• [AIM OF THE TASK] Rescale the data from the line with "Screen dimensions: 1384x868" up to and including the line with "click(35, 485)". Rewrite only those lines in full, requests included, multiplying each answer coordinate by 0.6 and rounding to a whole number with halves going up, and omit the pictures.

• [DATA FOR PROCESSING]
* * * * * * * * *

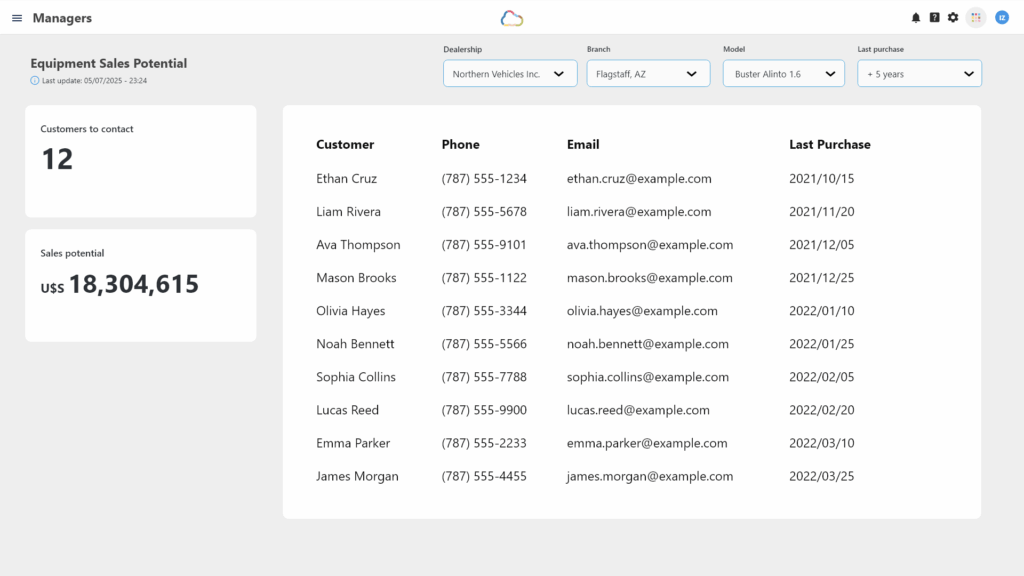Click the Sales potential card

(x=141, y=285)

* * * * * * * * *

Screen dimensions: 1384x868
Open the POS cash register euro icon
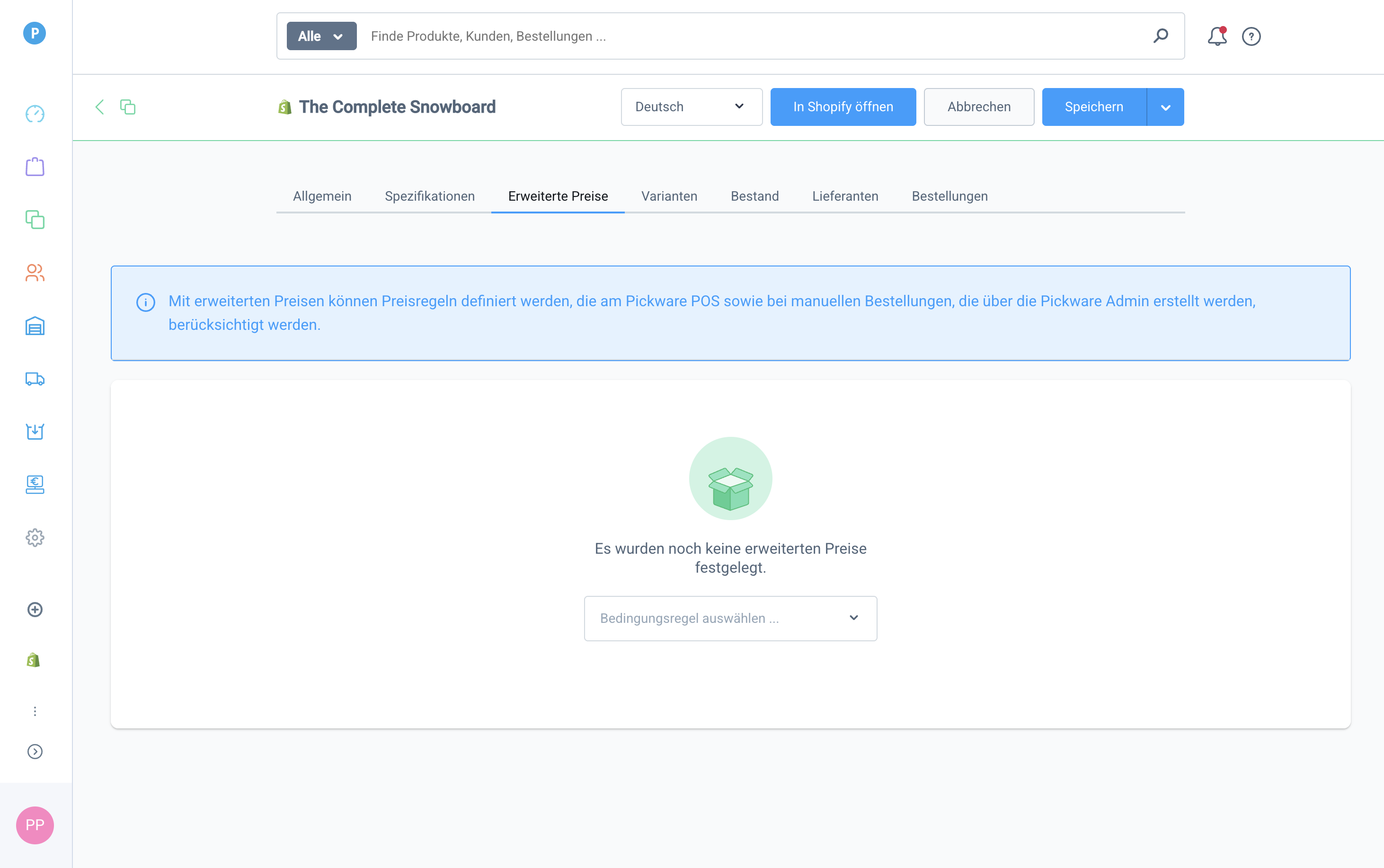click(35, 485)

* * * * * * * * *

• [OUTPUT FOR THIS EXERCISE]
Screen dimensions: 1384x868
Open the POS cash register euro icon
click(21, 291)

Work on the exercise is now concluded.